Redactar bien. Introducción a la Unidad sobre la Redacción
Cuando un lector entra en una historia hace lo mismo que un pasajero en un automóvil. El escritor debe conducir de tal manera que el pasajero se encuentre cómodo en el asiento, es decir, la concatenación de las palabras debe ser armónica. Si encuentro una errata y luego otra y luego otra, no sé qué estoy leyendo. “Erratas”, así es como lo llamaría un escritor irresponsable. Debemos escribir correctamente, como mínimo. De esta manera es fácil mostrarle al pasajero-lector todo aquello que sucede tras la ventanilla, provocarle emociones dulces o incómodas, mostrarle un paisaje u otro, inducirle al frío o al calor. ¿Quiere que le baje la ventanilla, señor pasajero? Y conocer la respuesta sin que nos la diga (un lector nunca puede hablar con el escritor; este último debe adivinar siempre el sentimiento de su pasajero). Ofrecerle la brisa abierta del mar en su cara con la ventanilla medio bajada o abofetearle con un subidón de aire procedente del Sahara más encendido…

La redacción es el vehículo material con el que transportamos nuestras ideas y/o nuestras fantasías a la mente de los lectores. Si estos se encuentran cómodos, seguirán leyendo todo aquello que queramos contarles.
Por ello es importantísimo no cometer ni un solo fallo ortográfico. Nuestra personalidad y nuestro estilo como escritores se reflejará en nuestra manera de redactar. Podemos colocar una coma en vez de un punto, o una mayúscula detrás de una coma, pero si somos descuidados y llevamos a cabo experimentos que no entiende el lector, o si somos perezosos y dejamos de poner los signos de interrogación al principio, por ejemplo, es inútil que queramos seguir escribiendo para los demás.
Las palabras, aún siendo leídas, llevan implícito un rigor musical cuando se casan. Frases cortas. O frases con una casi innumerable ristra de palabras que cortan la respiración hasta a un corredor de maratón que practicara dos horas diarias con hinchamientos pulmonares de índole pseudopatológica y antinatural.

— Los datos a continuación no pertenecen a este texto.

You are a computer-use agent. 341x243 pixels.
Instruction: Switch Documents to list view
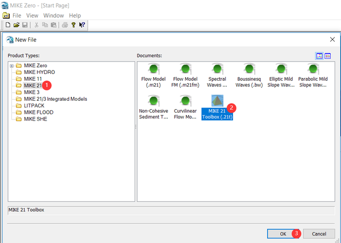327,56
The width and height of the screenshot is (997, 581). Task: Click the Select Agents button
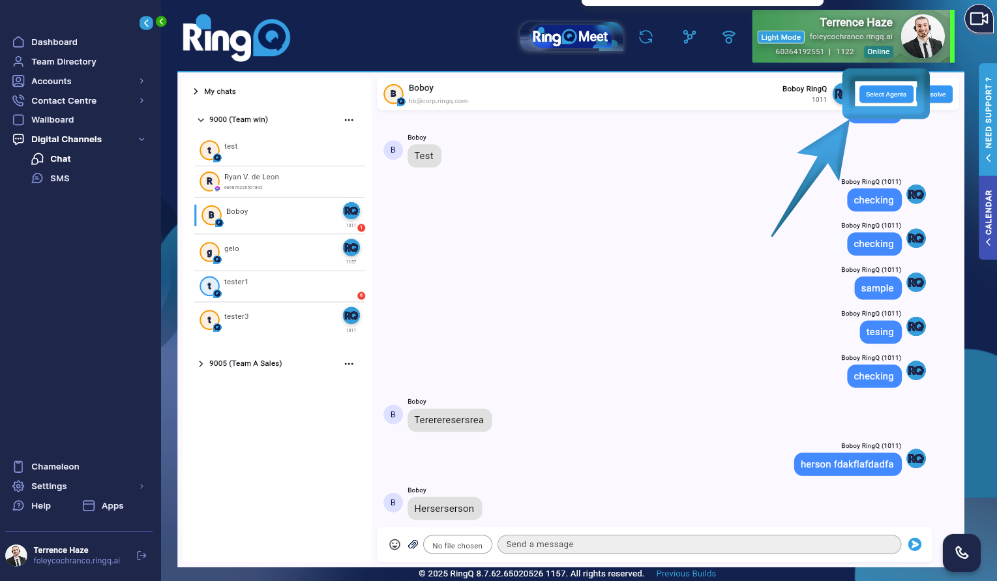click(885, 95)
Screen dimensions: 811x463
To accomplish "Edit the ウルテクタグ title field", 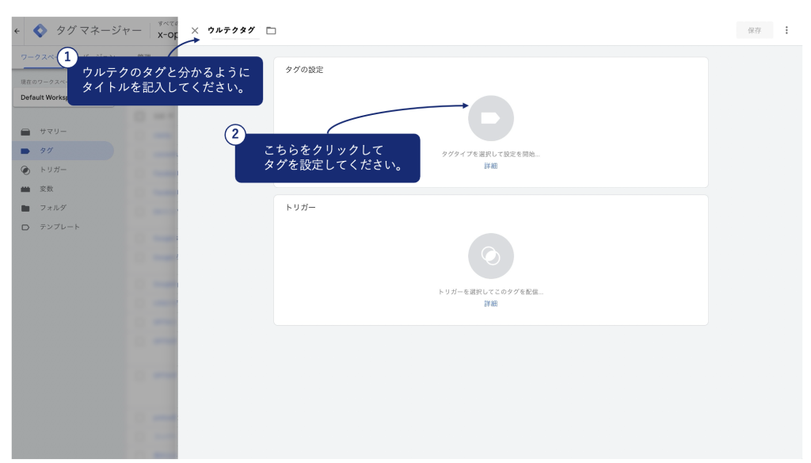I will coord(231,30).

Todo vale, si se emplea con atino.
Sin embargo, existen varios vicios, sobre todo en los escritores noveles, que dan al traste con cualquier buena idea que pueda concebir el autor.

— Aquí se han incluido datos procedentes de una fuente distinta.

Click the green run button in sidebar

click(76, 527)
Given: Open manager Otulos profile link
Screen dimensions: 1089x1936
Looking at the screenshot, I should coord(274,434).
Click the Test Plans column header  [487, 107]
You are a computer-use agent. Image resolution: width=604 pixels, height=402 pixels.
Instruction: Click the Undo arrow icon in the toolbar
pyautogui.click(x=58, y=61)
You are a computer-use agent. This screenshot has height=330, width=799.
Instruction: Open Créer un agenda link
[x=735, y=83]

El vicio más usual es la cacofonía. Consiste en la repetición continuada de una terminación que en principio nos hace ilusión, porque parece que estamos haciendo poesía regando inspiración entre la prosa, pero lejos de conseguir tal función, la fruición nos deja con una recampaneante repetición en la cabeza que causa mortificación antes que relajación. Si persigues comicidad en la redacción, aquí dispones una herramienta.

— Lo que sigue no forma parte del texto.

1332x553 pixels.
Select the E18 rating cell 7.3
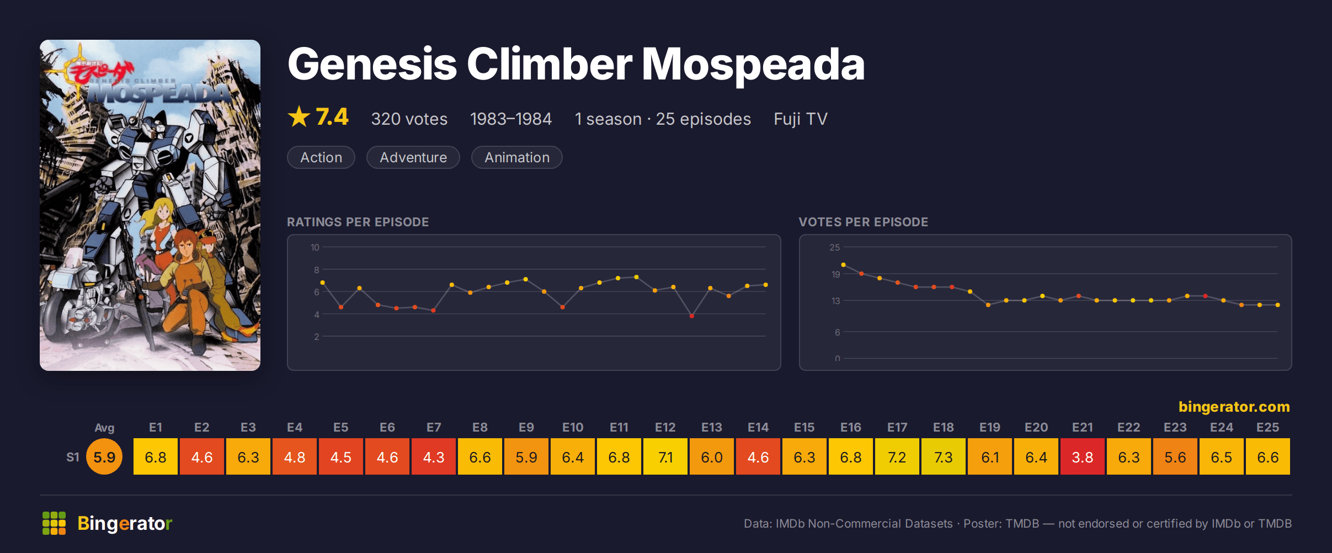(x=944, y=457)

Repetición de palabras poco usuales. Arcaísmos, cultismos y neologismos rompen a veces el contexto general con que acostumbramos a deletrear o manuscribir. ¿Te has dado cuenta verdad? ¿Qué me lleva a escribir estas dos palabras, “deletrear” y manuscribir”, en vez de “leer” y “escribir”? La pedantería. Estos cultismos o rebuscadas vanalidades rompen la naturalidad tan necesaria para la plena y silenciosa comunicación que debe haber entre el autor y el lector. Si en un mismo texto vuelvo a emplear manuscribir, el lector recordará esta palabra tan característica expresada en el mismo texto anteriormente y se convertirá en una invitación a saltar a una parte anterior del texto o a salir de la historia que contamos definitivamente. El escritor comunica una historia, sentimientos, emociones; si el lector debe detenerse porque no hemos colocado una tilde, o hemos colocado una coma incómoda, sale de la historia, se pierde la comunicación entre ambos.
Estos vicios, la cacofonía y la reiteración de palabras poco usuales, se basan en lo mismo, en repetir. Es decir, en dejarnos llevar por la pereza a la hora de buscar un vocablo sinónimo que rompa la monotonía de la repetición.
La repetición, sin embargo, se utiliza como recurso útil en la aliteración, por ejemplo. Consiste en la reincidencia del mismo fonema, sobre todo consonántico, en una frase. Contribuye a la estructura o expresividad del verso, y, por supuesto, también de la prosa. Un ejemplo, de Rubén Darío:
Con el ala aleve del leve abanico.

El autor de este verso utiliza la aliteración para realzar la expresividad, de tal manera que procura hacernos sentir el movimiento del abanico y la suave brisa provocada por él gracias a la construcción lingüística.
En definitiva, los apareamientos y repeticiones de sonidos suelen perjudicar la calidad del texto, ya que desvían la atención del lector. Sin embargo, pueden utilizarse si su uso es inteligente y premeditado.